* **Goal**
Copy out the rows word for word, starting at the line that contains "527x378 pixels. Task: Click" and ending at the final line of the rows, both included. Leave out the pictures.

— BEGIN —

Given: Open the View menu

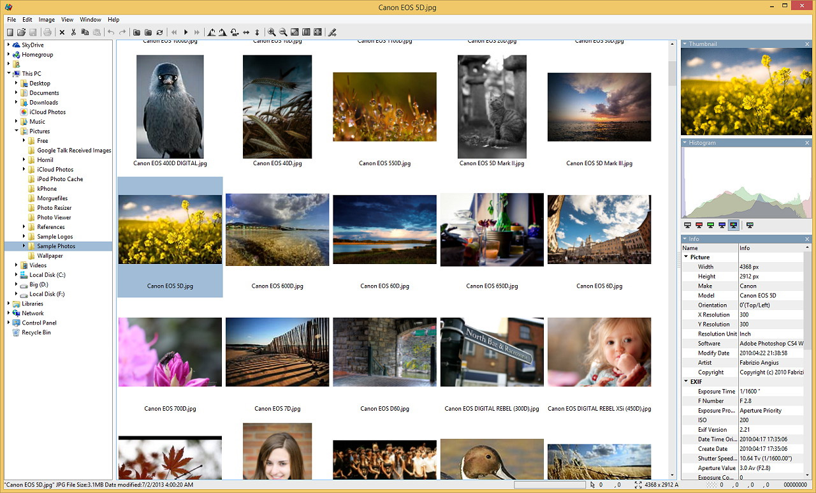Looking at the screenshot, I should tap(67, 20).
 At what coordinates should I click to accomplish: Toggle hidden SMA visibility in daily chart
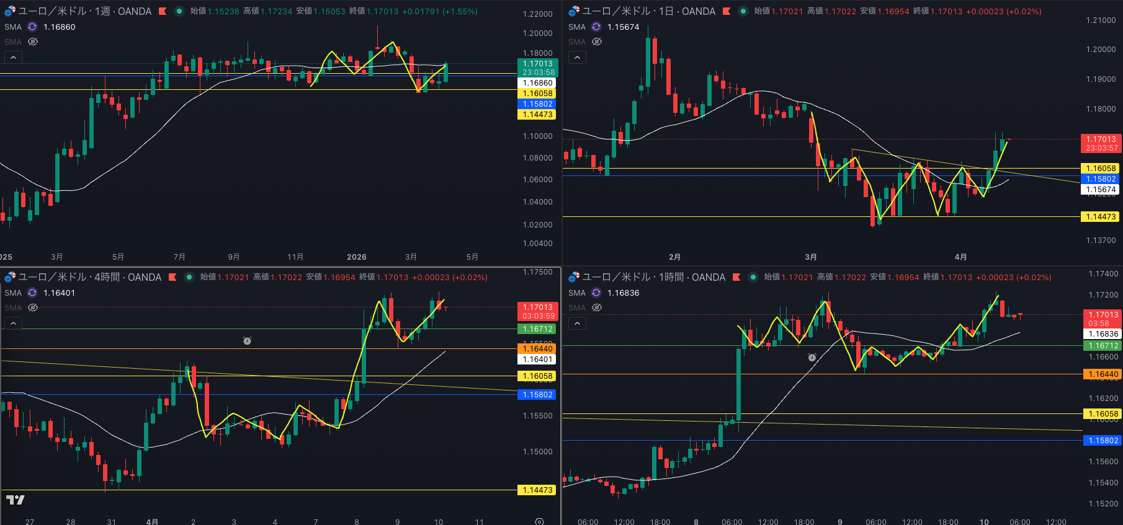(x=597, y=42)
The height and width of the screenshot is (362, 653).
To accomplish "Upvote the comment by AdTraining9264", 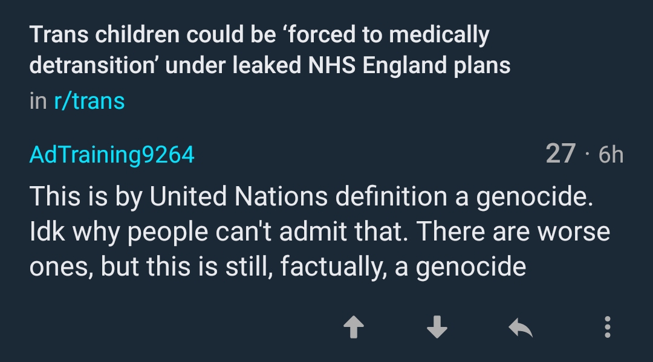I will (x=354, y=328).
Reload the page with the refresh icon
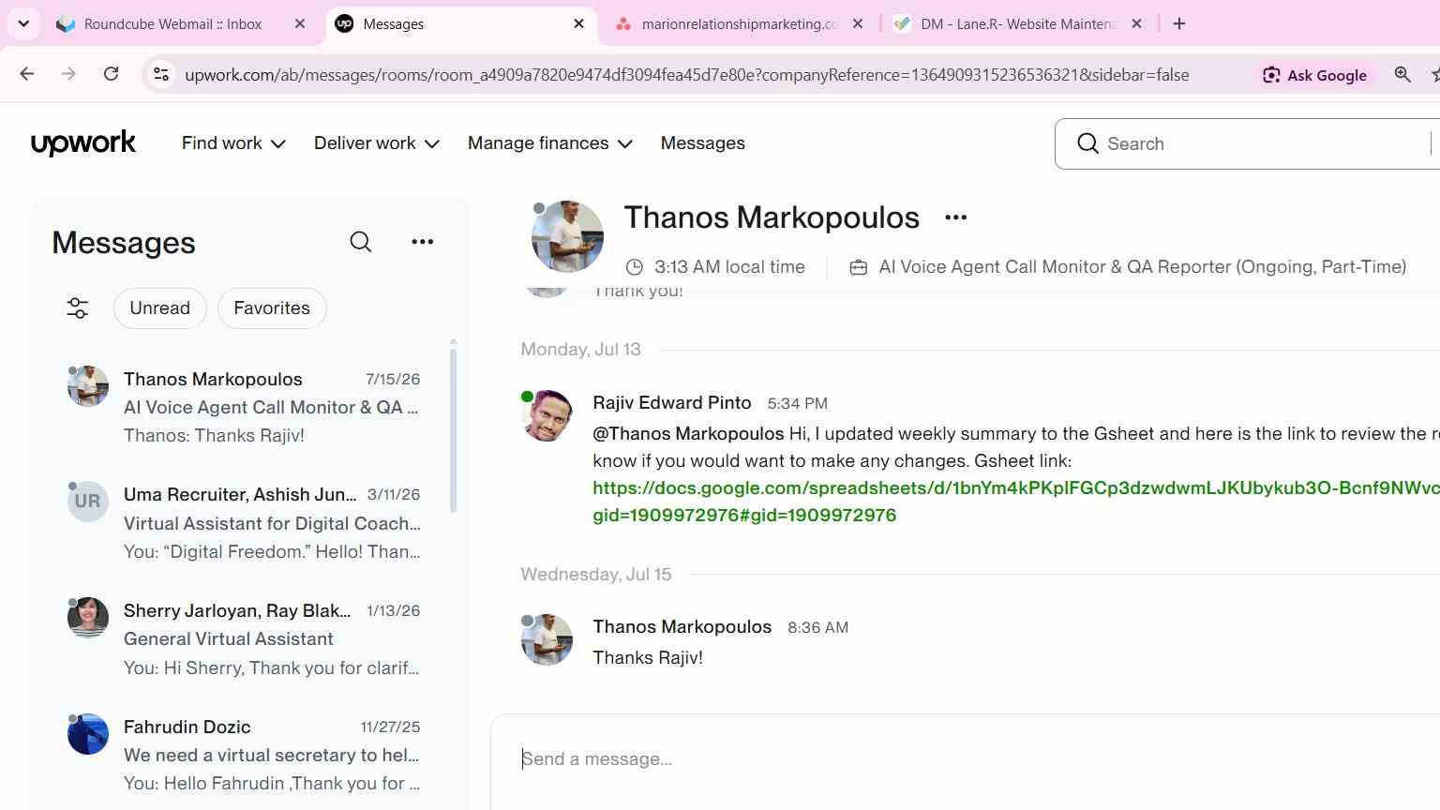Screen dimensions: 1440x810 coord(111,74)
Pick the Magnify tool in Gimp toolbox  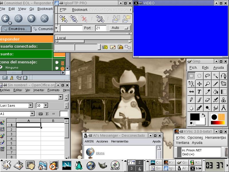click(x=207, y=84)
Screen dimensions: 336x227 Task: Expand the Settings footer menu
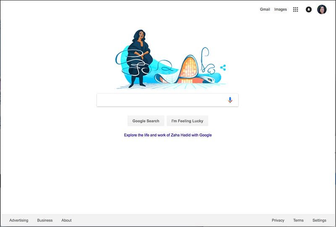pyautogui.click(x=319, y=220)
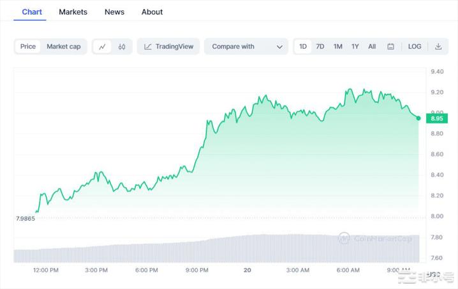Select the Chart tab
This screenshot has height=289, width=458.
click(x=32, y=12)

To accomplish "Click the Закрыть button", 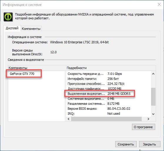I will 150,144.
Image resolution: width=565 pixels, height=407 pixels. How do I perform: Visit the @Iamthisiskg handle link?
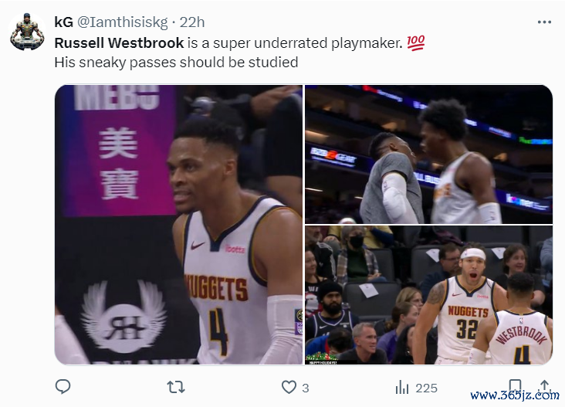123,22
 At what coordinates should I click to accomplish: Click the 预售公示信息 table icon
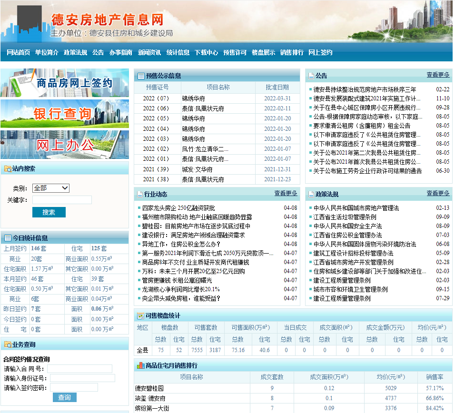click(141, 76)
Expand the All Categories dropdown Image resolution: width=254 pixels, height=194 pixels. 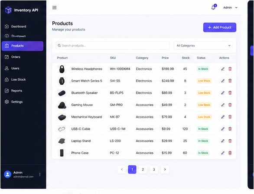203,46
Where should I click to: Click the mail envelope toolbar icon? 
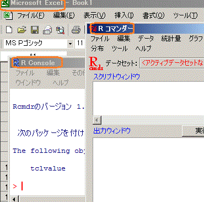coord(47,30)
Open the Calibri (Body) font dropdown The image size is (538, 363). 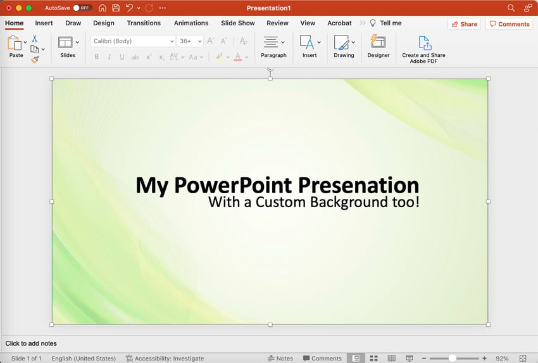coord(172,41)
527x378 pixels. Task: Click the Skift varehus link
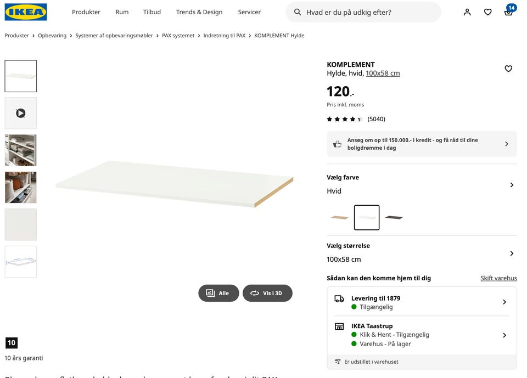(499, 278)
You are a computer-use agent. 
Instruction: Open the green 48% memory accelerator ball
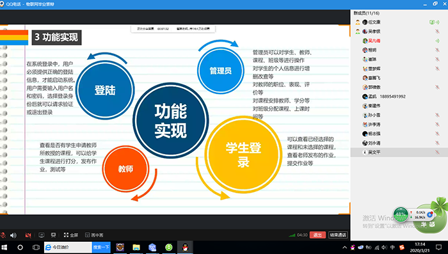pos(401,214)
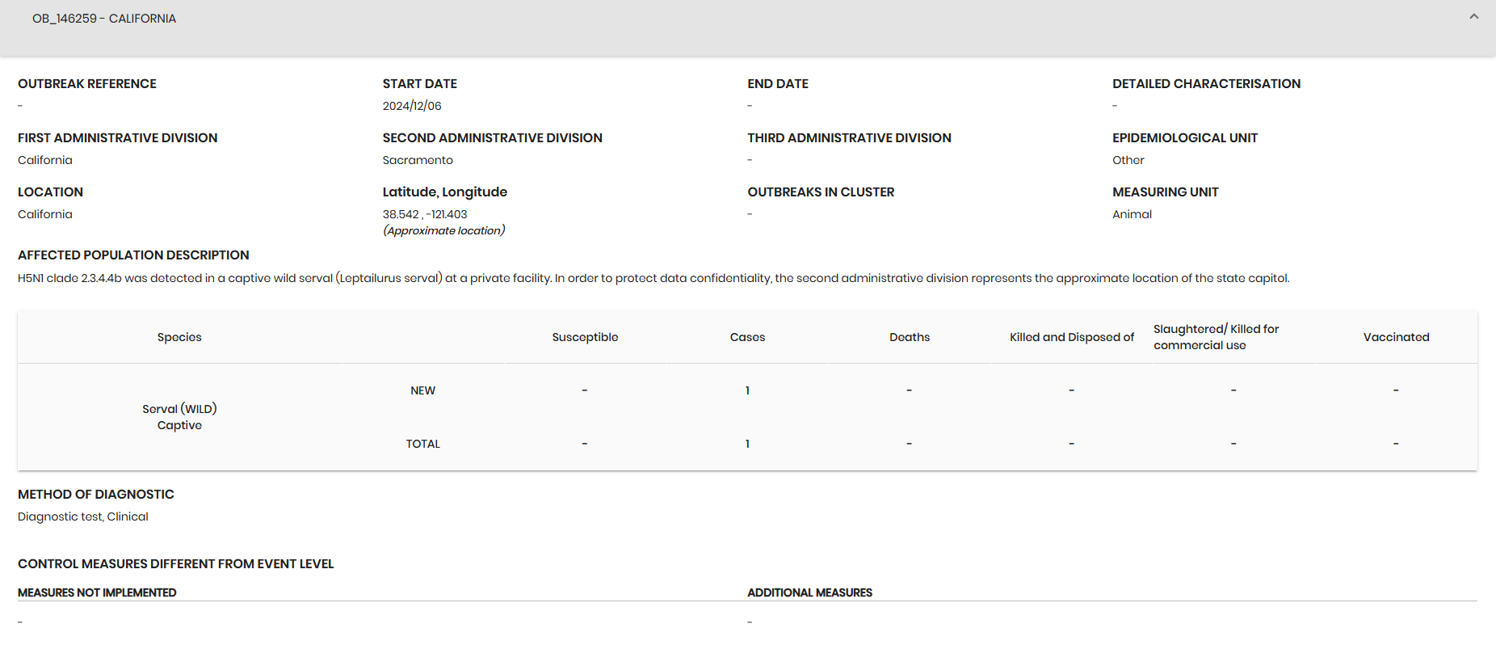Select the Susceptible column header
The image size is (1496, 645).
click(585, 337)
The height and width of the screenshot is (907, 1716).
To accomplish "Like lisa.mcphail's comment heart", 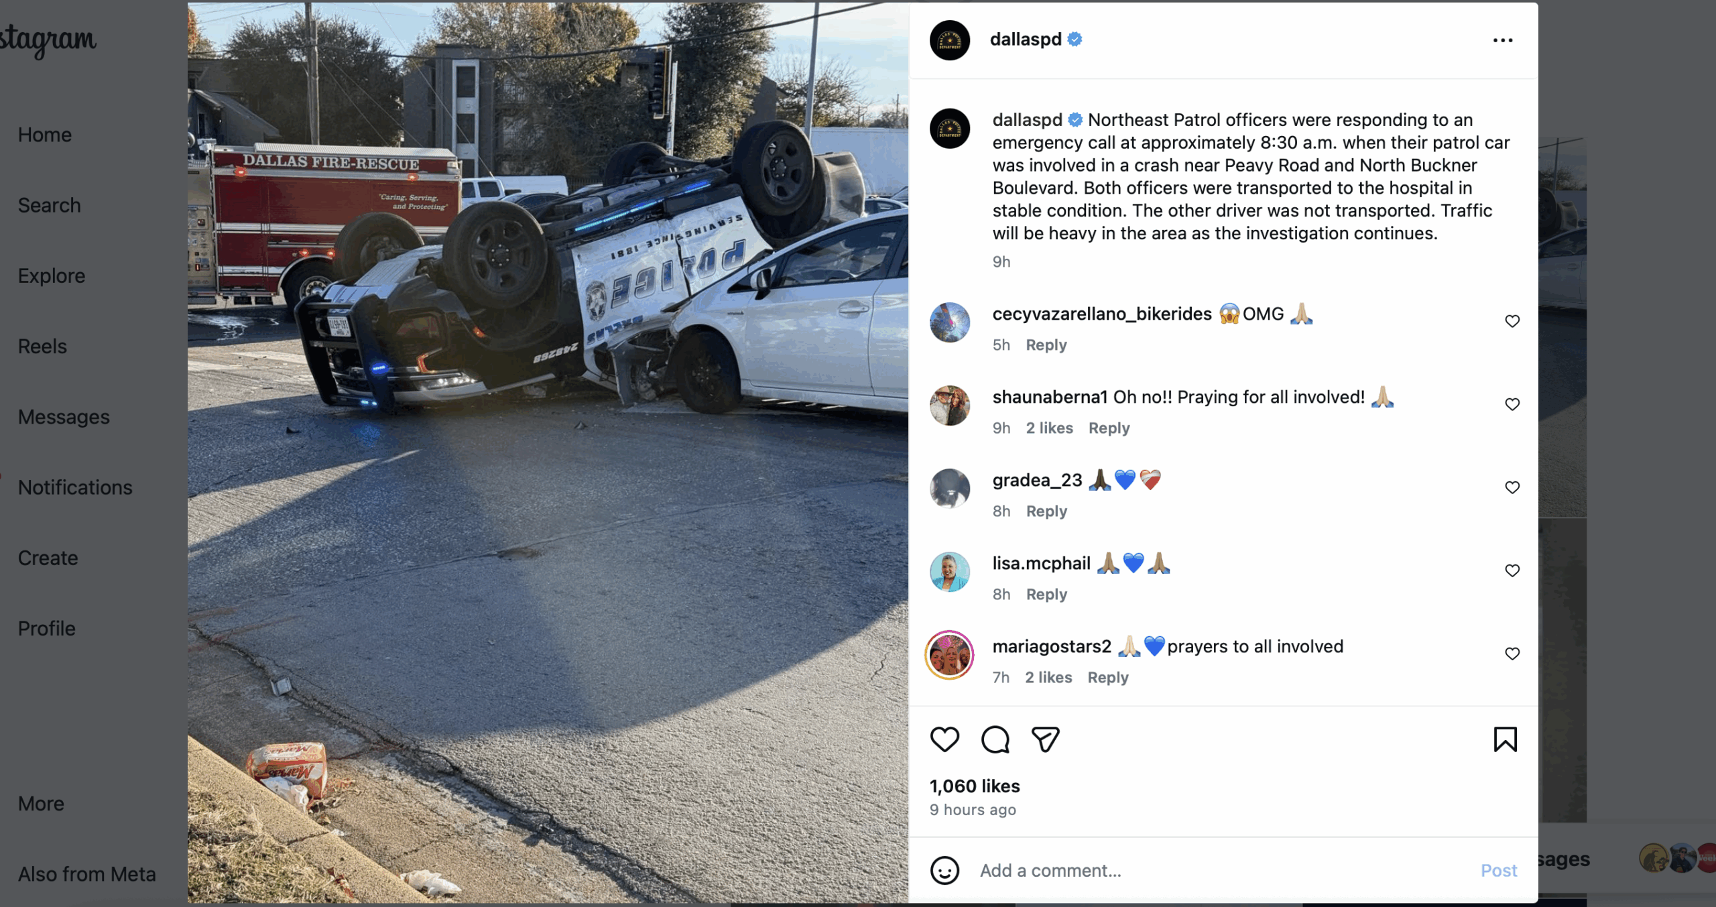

— END —

* **Exercise answer**
527x378 pixels. Task: Click the Skift varehus link
(499, 278)
You are a computer-use agent. 
Instruction: Open the green 48% memory accelerator ball
pos(401,214)
Select the Susceptible column header
The image size is (1496, 645).
click(585, 337)
The height and width of the screenshot is (907, 1716).
To accomplish "Like lisa.mcphail's comment heart", 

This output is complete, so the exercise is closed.